New Hampshire House of Representatives Votes Down Right-to-Work Bill
February 13, 2013 – In a major victory for workers, the New Hampshire House of Representatives voted down a bill that would have crippled collective bargaining and silenced the voices of workers across the state.
HB 323, which would have prohibited employers and labor organizations from including fees for non-union members in collective bargaining agreements, was defeated by a vote of 212-141.
“In November, the citizens of New Hampshire voted in a legislature more focused on issues like jobs and the economy, rather than out-of-state interests,” said Professional Fire Fighters of New Hampshire President David Lang. “It is clear from today’s vote that ‘Right-to-Work’ is still not wanted or needed in New Hampshire. This has always been an unnecessary distraction, and I’m pleased that today the bill was killed so we can move on to the issues that matter to New Hampshire.”
The defeat of HB 323 in the New Hampshire General Court today marks a key turning point in the battle over the rights of public employees in the Granite State. In 2010, the rise of the Tea Party movement helped Republicans take control of both the House and the Senate. But in November 2012, amid rising public discontent with anti-labor politics, Democrats regained control of the House and brought the Senate closer to balance.

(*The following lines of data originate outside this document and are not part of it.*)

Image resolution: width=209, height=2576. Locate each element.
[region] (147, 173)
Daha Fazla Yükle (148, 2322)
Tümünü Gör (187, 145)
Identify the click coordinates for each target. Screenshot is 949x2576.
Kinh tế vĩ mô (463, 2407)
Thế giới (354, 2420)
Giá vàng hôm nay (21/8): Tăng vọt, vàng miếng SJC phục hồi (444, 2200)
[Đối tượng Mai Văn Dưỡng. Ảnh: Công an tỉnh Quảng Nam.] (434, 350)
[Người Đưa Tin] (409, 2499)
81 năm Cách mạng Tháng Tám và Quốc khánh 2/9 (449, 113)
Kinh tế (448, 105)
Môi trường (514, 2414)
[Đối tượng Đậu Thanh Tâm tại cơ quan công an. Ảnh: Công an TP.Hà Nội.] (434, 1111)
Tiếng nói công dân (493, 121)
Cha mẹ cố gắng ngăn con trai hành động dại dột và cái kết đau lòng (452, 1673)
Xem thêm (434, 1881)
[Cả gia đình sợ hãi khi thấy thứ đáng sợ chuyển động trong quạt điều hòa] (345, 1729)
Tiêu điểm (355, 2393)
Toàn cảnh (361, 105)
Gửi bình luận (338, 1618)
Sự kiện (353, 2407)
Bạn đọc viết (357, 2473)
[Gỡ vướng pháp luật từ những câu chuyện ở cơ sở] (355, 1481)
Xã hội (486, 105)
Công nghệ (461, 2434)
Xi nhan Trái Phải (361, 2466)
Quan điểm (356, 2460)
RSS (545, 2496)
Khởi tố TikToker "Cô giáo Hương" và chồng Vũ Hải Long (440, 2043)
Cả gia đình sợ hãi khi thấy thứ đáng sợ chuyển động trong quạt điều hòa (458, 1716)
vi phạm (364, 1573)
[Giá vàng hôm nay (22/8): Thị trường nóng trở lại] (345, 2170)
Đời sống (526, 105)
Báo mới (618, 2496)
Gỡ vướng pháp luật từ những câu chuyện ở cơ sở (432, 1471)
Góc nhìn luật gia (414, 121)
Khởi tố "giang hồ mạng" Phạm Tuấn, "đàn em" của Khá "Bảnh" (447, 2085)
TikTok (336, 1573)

“I want to congratulate New Hampshire lawmakers today for listening to the people and defending the rights of all workers in the state,” said IAFF General President Harold Schaitberger, who was on hand for the vote. “These so called ‘right-to-work’ bills are cropping up in legislatures all over the country, but the name hides the truth because they are designed to take away the rights of workers, not protect them.”